The intimacy economy is built upon the surveillance economy. According to Avi Schiffmann, Friend’s founder, one of its advantages over other AI chatbots is its ability to maintain “context.” Because the Friend pendant is always listening, Schiffmann argued, it could be a better friend than a “real” one. It won’t miss anything.
Friend’s privacy policy grants the company the ability to “collect data from your surroundings, which may include but is not limited to biometric information, biometric data, facial recognition, voice and audio recordings, and images and videos of the things around you.”
This means Friend’s surveillance extends to people nearby who never consented to being recorded. Kylie Robison, a product reviewer at WIRED, picked up on the awkwardness of conspicuously wearing around what someone described as a wire. “It is an incredibly antisocial device to wear. People were never excited to see it around my neck,” she said.
// Will we normalize wearable AI companions?
The history of technology traces the familiar arc of initial moral panic about privacy invasion, followed by gradual acceptance as the technology's benefits become undeniable and its presence ubiquitous.
Consider the camera. After George Eastman introduced the Kodak Camera in 1888, many expressed concern over the violation of privacy and fear of being surveilled.
A century later, in the early days of online dating, the use of dating sites was stigmatized as the last resort for lonely people. Now, it has become a primary channel for meeting a companion.

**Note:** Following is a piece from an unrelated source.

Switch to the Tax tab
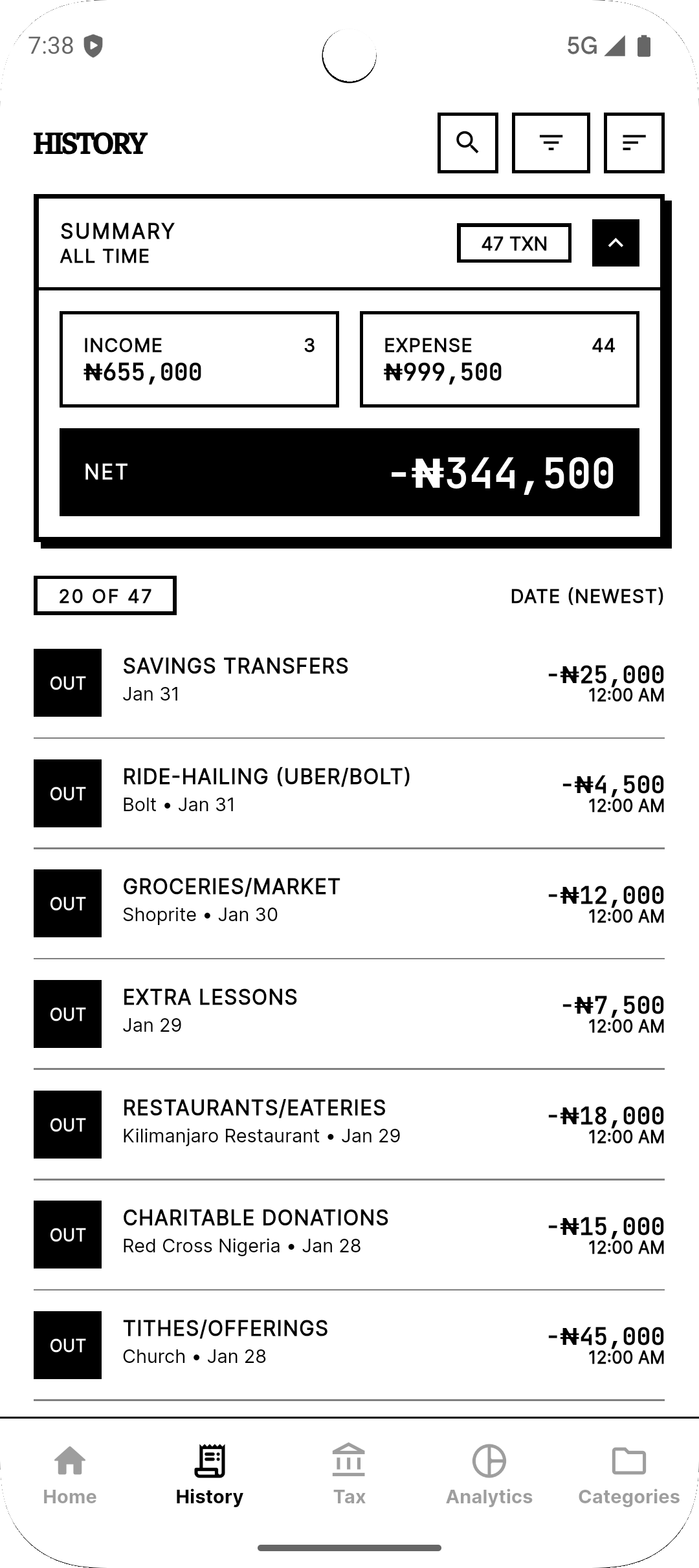Viewport: 699px width, 1568px height. [x=349, y=1473]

Before Airbnb, many considered it an absurd invasion of privacy to let total strangers sleep in your home. Yet in 2023, more than 400 million nights were booked on the platform.

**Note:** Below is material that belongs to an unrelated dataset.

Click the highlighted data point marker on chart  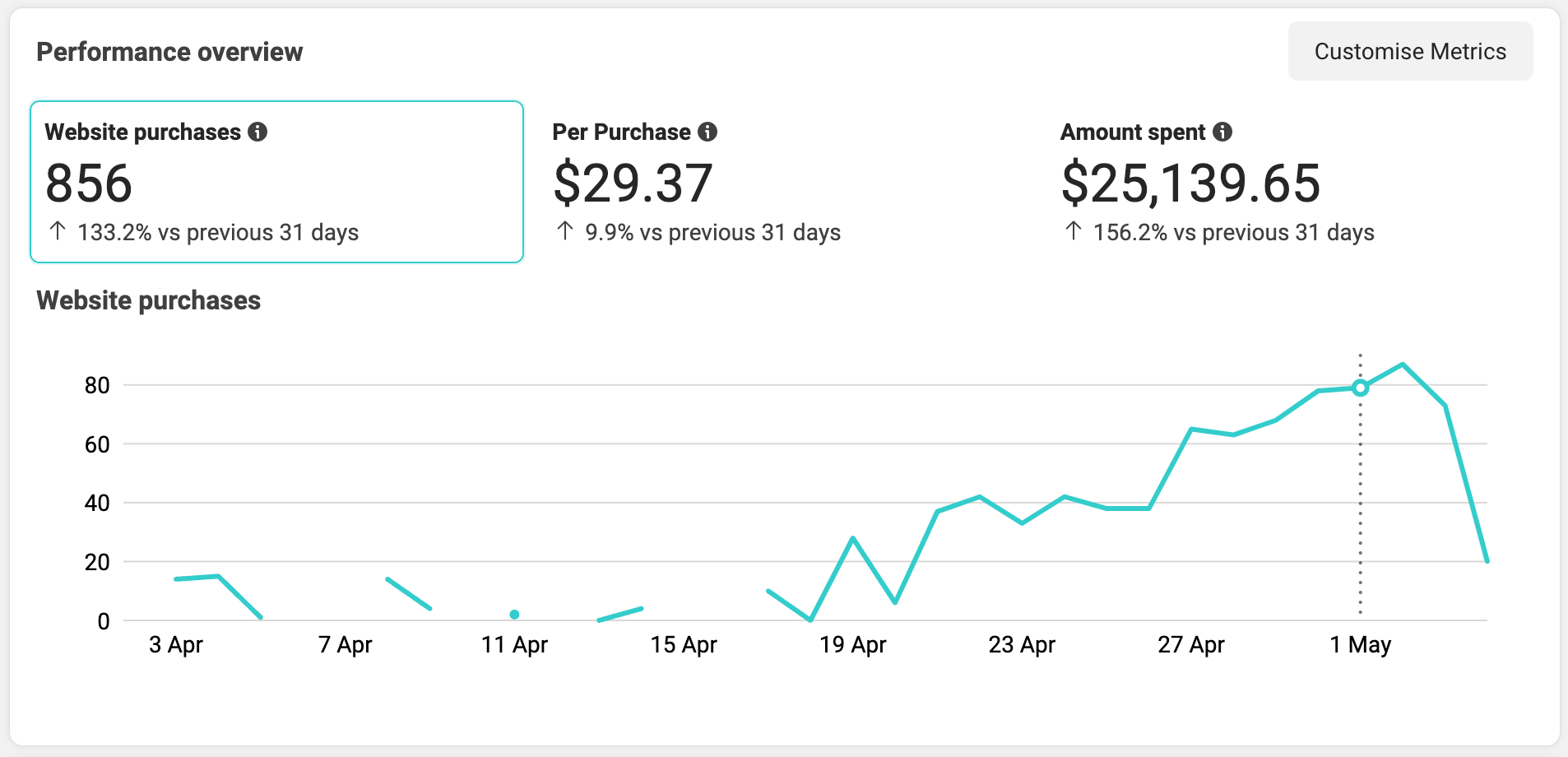tap(1360, 388)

If we've already normalized carrying cameras on our phones, and if we’ve consented to letting biotracking devices monitor our heart rate, breathing, and sleep every hour of the day, then what makes a pendant fundamentally different?

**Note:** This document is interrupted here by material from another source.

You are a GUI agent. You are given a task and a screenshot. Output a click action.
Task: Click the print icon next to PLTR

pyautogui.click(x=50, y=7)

One answer to that question might be that while we've normalized self-surveillance, we haven't normalized the right to surveil others. But resistance and normalization could coexist in different contexts. Some spaces, such as intimate gatherings and schools, may successfully ban or stigmatize these devices (see the phone-free schools movement). Whereas in other spaces, their use might be more socially acceptable (Zoom recorders in virtual meetings might be a precursor to the use of AI pendants in professional contexts).
The Friend pendant's subway backlash might fade, as backlashes often do. However, the graffiti on those ads suggests something more enduring: a growing awareness that our technology should not undermine human agency and flourishing, but rather cultivate it. People are the protagonists, no matter how life-like a chatbot can sound.
This is the crux of our work at Project Liberty: to build solutions that give people greater agency and control over their interactions with AI and social platforms. In the AI era, the stakes have never been higher to build a digital economy centered on people. Whether these tools serve human flourishing or erode it will depend less on their intelligence and more on the incentives we build into them.